1. Plan before a grocery trip

How many times have you made a trip to the grocery store for a carton of milk and eggs, but found yourself leaving with the milk, a large bag of Doritos, and a 12-pack of cinnamon buns? Oh, and you forgot the eggs. It’s okay, it happens to the best of us.

That’s why making a grocery list before heading out to the store will save you from spending on impulse purchases and help you remember the essentials. Preparing before a grocery trip — checking your fridge and pantry, making a list of items you need for the meals you plan to cook, and checking for any coupons or discounts at your favorite stores — will help you save tens of dollars each month.

2. Set an eating-out budget each month

Going for the double cheeseburger combo twice a week at lunch breaks can be tempting, but it quickly adds onto your spending.

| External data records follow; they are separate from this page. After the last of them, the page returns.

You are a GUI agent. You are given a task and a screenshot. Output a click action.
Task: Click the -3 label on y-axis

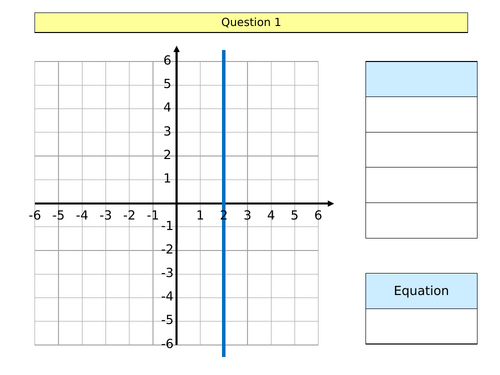(x=167, y=273)
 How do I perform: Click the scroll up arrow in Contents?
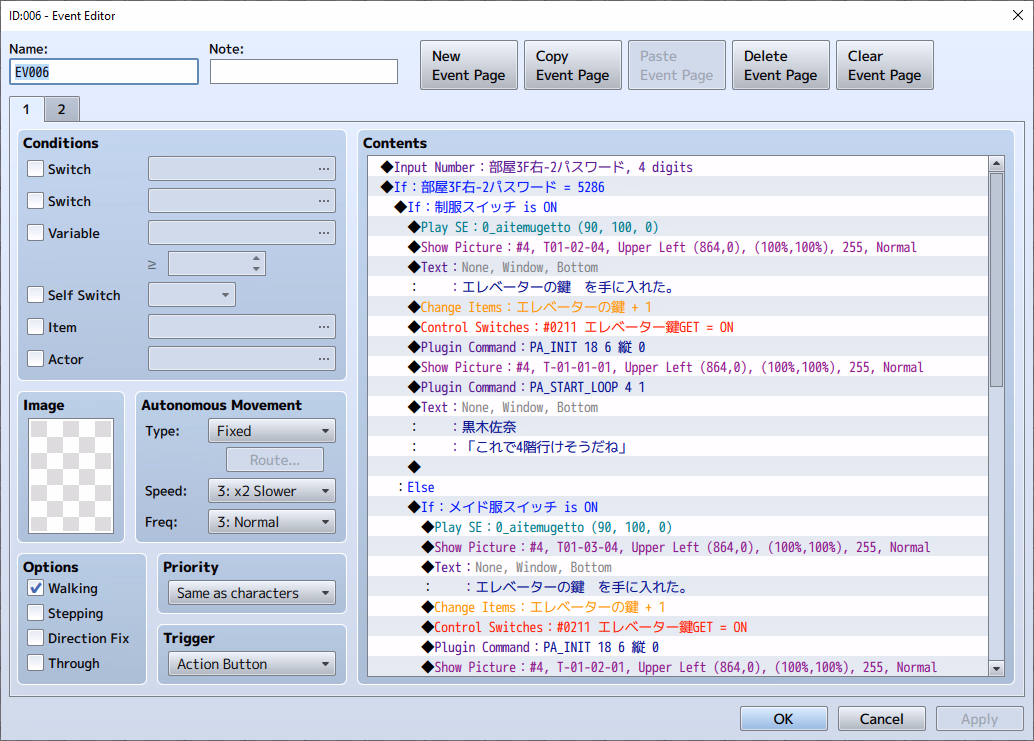pyautogui.click(x=995, y=164)
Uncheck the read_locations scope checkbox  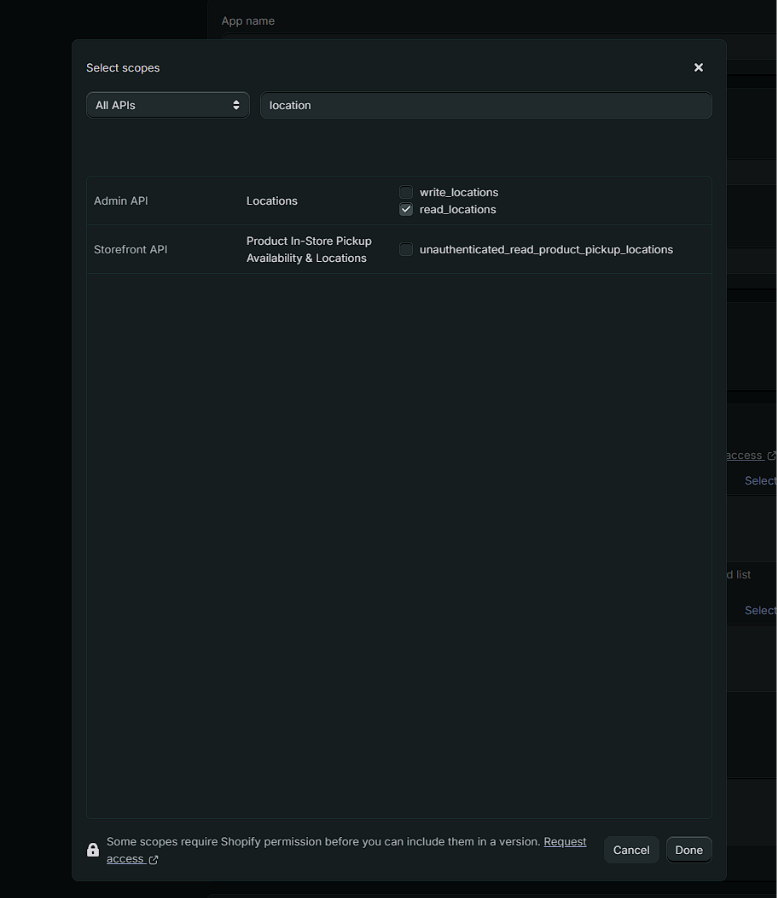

Eating out every day will dwindle your savings, so a good way to cut back on eating out expenditures is to plan your meals out for social events, and bring lunch for work shifts.

According to USA Today, the average American spends 4.2% of their gross income on eating out a year. Using this as a benchmark for your budget, don’t forget to account for taxes and tips when eating out. And yes, delivery pizza counts as eating out too.

3. Set automatic bill payments and transfers

Forget relying on memory when you can set up automatic bill payments so you never have to pay a late fee again. Interest charges and late fees on bills are a burden you can avoid. Many banks offer free bill payment features so you can set it, and forget it!

Setting automatic transfers between your checking account to a separate savings account for small amounts each paycheck is also a good way to start saving, without really thinking about it. Over a few months, you’ll start to notice your savings grow.

4. Anticipate major purchases

When we don’t plan for all the major purchases each year, we often cut through our savings quickly. Keep annual sale periods in mind when shopping for gifts, large household items, and electronics. If the purchase can wait until Boxing Day or Black Friday, your wallet will thank you later. Planning ahead also allows you to scout for deals online.

5. Review your subscriptions

If you’re like most of us, you probably have subscriptions for Netflix, Spotify, Amazon Prime, and more. Make a list of all the subscriptions you have and evaluate if you really need them. Cutting back on some of your monthly subscriptions will easily keep tens of dollars off your credit card bill each year. This also goes for cell phone plans — are you fully utilizing the 8GB data plan or could you scale back?

6. Skip the macchiato

A survey found that 50% of working Americans spend approximately $1,000 a year on coffee. Most of us can’t start the day without our cup of joe, so why not actually start your day by brewing your coffee at home and taking it on your commute to work? Instead of spending the $1,000 on Starbucks, you could cut your spending to less than $50 a year by purchasing beans to brew at home. And that’s $950 you just saved by changing your daily coffee habit.

7. Stop paying interest

If you’re not fully paying off your credit cards, this is a slippery slope and you may find yourself wound up in debt. Prioritize paying off credit cards with high interest on time, and as quickly as possible. Every dollar you pay on interest is a dollar you could have saved.